An Update on FDA 'Deeming' Regulations
OMB tells NATO review continues, will be finalized "as quickly as possible"
Published in Tobacco E-News
Last October, the U.S. Food and Drug Administration's Center for Tobacco Products submitted to the White House Office of Management and Budget (OMB) a set of proposed "deeming" regulations that likely included regulations on cigars, pipe tobacco, electronic cigarettes and hookah tobacco.
While the FDA's Center for Tobacco Products (CTP) currently regulates cigarettes, roll-your-own tobacco and smokeless tobacco, the Family Smoking Prevention and Tobacco Control Act which authorized the FDA to regulate tobacco products also grants the agency the authority to extend tobacco regulations to other products deemed to be tobacco products. For this reason, the FDA has submitted proposed regulations that are currently under review by the OMB.
NATO contacted the OMB two weeks ago to inquire about the status of the FDA deeming regulations. The OMB official informed NATO that in January of this year the FDA's CTP requested the OMB for an extension of time to complete the review of the proposed deeming regulations. The OMB official also informed NATO that the review of the deeming regulations continues and will be finalized as quickly as possible.
For background purposes, the federal government uses a nine-step regulatory process whenever regulations will be adopted. The FDA is using this nine-step process to extend its regulatory cigars, pipe tobacco, e-cigarettes and hookah tobacco.
Step 1 involves determining what criteria and events exist that necessitate drafting regulations. For example, in the FDA's case, is there a public health issue that needs to be addressed through regulations.
Step 2 is used to determine if a rule or regulation is actually needed. If Steps 1 and 2 are fulfilled, then an agency will move to Step 3 and draft a proposed set of regulations.
In Step 4, the OMB then reviews any regulations of significance. The OMB reviews the regulations to determine the financial impact on an industry and meets with interested parties to hear first hand their comments and concerns about the proposed regulations. Step 4 is the step that the FDA is currently on with its proposed deeming regulations. This step has involved the OMB holding meetings with more than 30 stakeholder companies and trade organizations, including NATO, to listen to concerns about the potential impact of the FDA regulations.
If the OMB approves the FDA going forward with its new deeming regulations, then the FDA will move to Step 5 and publish the proposed regulations.
In Step 6, the public will be given 60 days to submit comments on the proposed regulations.

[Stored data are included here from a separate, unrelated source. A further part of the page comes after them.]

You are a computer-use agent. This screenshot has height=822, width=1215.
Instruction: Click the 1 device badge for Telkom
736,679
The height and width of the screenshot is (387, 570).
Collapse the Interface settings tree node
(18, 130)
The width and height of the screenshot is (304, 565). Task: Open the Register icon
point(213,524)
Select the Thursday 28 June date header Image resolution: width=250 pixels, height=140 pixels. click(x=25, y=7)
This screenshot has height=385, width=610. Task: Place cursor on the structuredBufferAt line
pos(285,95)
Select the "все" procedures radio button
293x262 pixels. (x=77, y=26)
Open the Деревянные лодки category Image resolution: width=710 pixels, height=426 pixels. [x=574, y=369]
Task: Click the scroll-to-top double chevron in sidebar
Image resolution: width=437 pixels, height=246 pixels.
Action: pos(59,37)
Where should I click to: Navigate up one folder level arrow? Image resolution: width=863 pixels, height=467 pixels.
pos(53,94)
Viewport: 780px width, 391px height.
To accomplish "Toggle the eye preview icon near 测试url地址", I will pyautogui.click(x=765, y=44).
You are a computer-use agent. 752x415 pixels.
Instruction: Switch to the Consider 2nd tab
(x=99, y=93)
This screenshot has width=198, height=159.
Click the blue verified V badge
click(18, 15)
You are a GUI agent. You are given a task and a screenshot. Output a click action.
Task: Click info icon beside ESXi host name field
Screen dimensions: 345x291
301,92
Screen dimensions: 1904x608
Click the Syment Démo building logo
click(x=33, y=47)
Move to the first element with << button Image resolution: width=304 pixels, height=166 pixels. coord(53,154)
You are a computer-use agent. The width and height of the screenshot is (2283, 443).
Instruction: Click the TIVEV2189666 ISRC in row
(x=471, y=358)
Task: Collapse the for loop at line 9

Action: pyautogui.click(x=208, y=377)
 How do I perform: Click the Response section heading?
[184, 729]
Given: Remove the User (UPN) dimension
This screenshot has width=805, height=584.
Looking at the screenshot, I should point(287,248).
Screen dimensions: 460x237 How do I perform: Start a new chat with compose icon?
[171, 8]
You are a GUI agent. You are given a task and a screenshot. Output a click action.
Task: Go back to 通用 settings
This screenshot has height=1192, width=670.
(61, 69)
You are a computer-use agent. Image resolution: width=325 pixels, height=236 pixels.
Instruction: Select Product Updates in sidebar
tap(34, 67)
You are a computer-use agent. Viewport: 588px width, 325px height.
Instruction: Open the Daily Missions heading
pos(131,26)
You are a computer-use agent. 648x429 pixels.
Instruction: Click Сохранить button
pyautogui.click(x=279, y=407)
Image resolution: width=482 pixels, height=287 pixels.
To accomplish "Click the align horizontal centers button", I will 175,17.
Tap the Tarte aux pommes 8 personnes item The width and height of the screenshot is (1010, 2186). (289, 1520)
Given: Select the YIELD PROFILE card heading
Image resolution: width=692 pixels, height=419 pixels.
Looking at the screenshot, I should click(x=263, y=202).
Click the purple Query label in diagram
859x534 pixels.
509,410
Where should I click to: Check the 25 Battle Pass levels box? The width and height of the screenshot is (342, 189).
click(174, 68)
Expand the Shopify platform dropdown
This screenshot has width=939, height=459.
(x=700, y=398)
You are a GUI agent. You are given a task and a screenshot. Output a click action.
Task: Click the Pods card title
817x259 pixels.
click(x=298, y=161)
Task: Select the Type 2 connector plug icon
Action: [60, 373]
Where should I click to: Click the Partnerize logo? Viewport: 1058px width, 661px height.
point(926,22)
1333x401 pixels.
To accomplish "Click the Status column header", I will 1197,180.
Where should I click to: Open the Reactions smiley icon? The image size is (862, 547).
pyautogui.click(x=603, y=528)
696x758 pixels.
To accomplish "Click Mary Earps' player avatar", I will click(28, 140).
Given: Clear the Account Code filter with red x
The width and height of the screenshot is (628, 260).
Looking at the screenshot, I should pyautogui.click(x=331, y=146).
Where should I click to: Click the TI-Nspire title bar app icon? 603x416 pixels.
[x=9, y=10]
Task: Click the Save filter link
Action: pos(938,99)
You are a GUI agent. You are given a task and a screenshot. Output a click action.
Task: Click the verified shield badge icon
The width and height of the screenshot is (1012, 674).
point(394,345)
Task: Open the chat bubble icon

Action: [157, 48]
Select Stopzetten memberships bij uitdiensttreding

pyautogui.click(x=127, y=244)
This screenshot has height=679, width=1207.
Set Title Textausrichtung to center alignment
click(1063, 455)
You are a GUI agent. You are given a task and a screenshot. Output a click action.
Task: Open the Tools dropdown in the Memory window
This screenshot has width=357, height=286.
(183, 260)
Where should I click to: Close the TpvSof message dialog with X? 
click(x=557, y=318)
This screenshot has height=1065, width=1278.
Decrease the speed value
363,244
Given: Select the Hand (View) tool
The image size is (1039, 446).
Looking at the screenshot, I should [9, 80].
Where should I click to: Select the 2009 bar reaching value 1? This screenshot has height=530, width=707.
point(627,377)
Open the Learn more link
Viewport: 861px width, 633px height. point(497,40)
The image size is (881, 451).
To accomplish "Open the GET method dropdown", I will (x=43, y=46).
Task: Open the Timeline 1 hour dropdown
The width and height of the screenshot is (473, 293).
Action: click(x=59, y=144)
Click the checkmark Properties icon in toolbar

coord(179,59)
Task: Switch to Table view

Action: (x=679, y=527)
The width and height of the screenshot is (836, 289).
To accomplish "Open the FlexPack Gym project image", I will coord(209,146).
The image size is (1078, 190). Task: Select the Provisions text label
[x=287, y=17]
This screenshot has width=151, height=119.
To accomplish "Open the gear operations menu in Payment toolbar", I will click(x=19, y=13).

If a request to extend this 60-day period is submitted, the comment period could be lengthened.
Then, in Step 7, the FDA will review all of the comments submitted and decide whether to draft any changes to the proposed regulations based on the public comments.
Step 8 takes the process back to the OMB for a final review of any revisions to the initial proposed regulations.
Finally, in Step 9, the regulations are published and become effective.